By Gary Coleman
It’s not every day that you see a true musical icon and legend and as far as I am concerned Ronnie Spector, lead singer of famed early 60’s girl group The Ronettes and survivor of a marriage to the somewhat eccentric genius music producer Phil Spector, certainly qualifies for that description.
There is no support act tonight so at the stroke of 8.00pm the backing band (guitar, bass, drums, 2 keyboard players and 2 new Ronettes backing singers) strode on to the stage to the sound of ‘Spanish Harlem’.
The band launched into an instrumental melody of Ronnie’s hits and as the song closed the woman herself made her appearance clad all in black with her trademark bouffant as wild as ever.
It’s a Christmas show so what better to start with than ‘Frosty The Snowman’ and what a voice this woman has! She already has the audience in the palm of her hand as she then sings ‘Because’ a cover of a Dave Clark song.

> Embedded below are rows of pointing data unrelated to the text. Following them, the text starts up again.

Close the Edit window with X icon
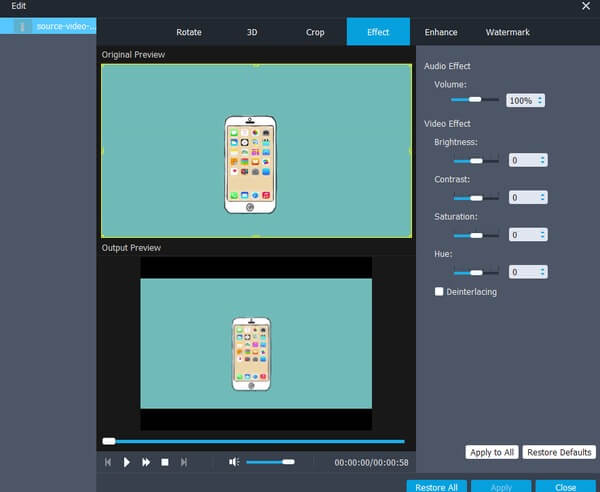The height and width of the screenshot is (492, 600). (x=586, y=6)
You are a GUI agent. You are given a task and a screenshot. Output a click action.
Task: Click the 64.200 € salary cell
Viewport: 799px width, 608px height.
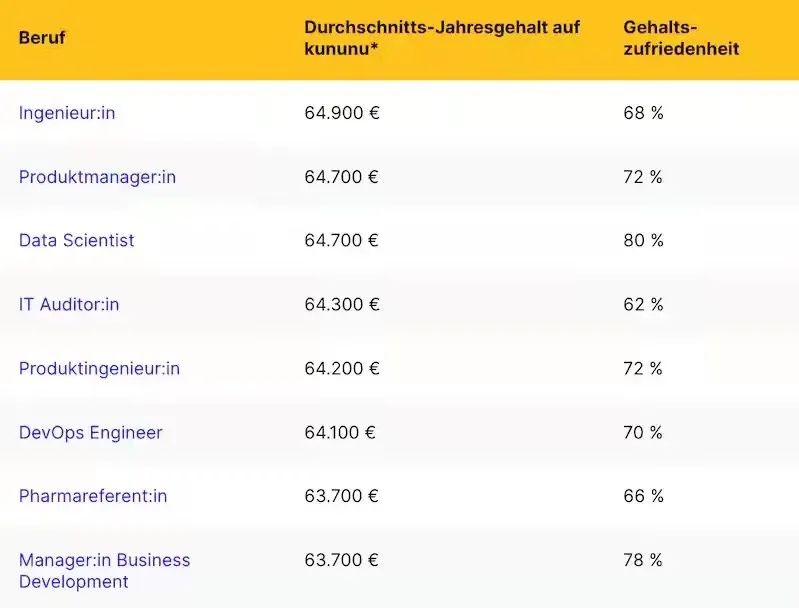(x=342, y=368)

This woman is 76 years old (not that it showed) so we can forgive her for having a seat between songs and chatting to the audience. A large screen behind her silently plays old footage of the Ronettes (Ronnie, her older sister Estelle, and their cousin Nedra) and Ronnie reminisces. She tells us that Santa was her first crush and for years she believed that he lived on top of Macys in New York.
It is the next song which starts to get the audience going as she sings old Ronettes number ‘Do I Love You’ which brings the first standing ovation of the night. It may be Christmas but it’s the Ronettes hits the crowd want to hear.

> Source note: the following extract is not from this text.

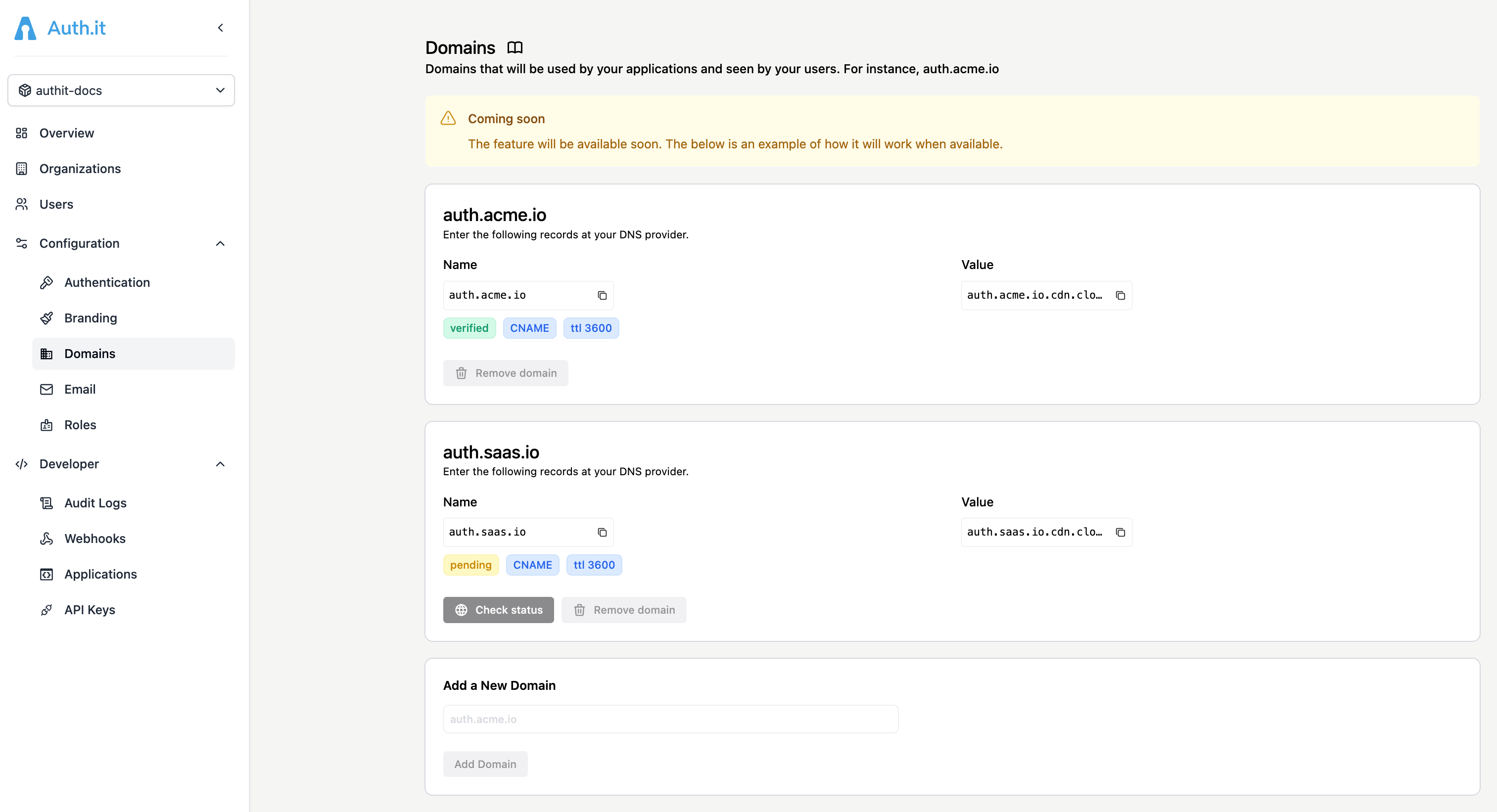Image resolution: width=1497 pixels, height=812 pixels.
Task: Click the Applications sidebar icon
Action: point(47,574)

Next up is a Frankie Lymon cover ‘It’s Christmas Once Again’ before she brings the house down with ‘Baby I Love You’ followed by another Christmas song ‘Under The Mistletoe’. The pattern has been set non Christmas song followed by Christmas song!
Ronnie has another sit down and as footage of the Ronettes being interviewed by Dick Clark is played followed by images of the Peppermint Lounge, she tells of how the group got their first break dancing at the Peppermint. She then launches into a raucous version of Ray Charles ‘What’d I Say’ where the “new” Ronettes come into their own and provide tremendous backing to Ronnie who also encourages audience participation with a bit of call and response. This brings the first set to a close as Ronnie exits the stage leaving the band to bring the number to an end.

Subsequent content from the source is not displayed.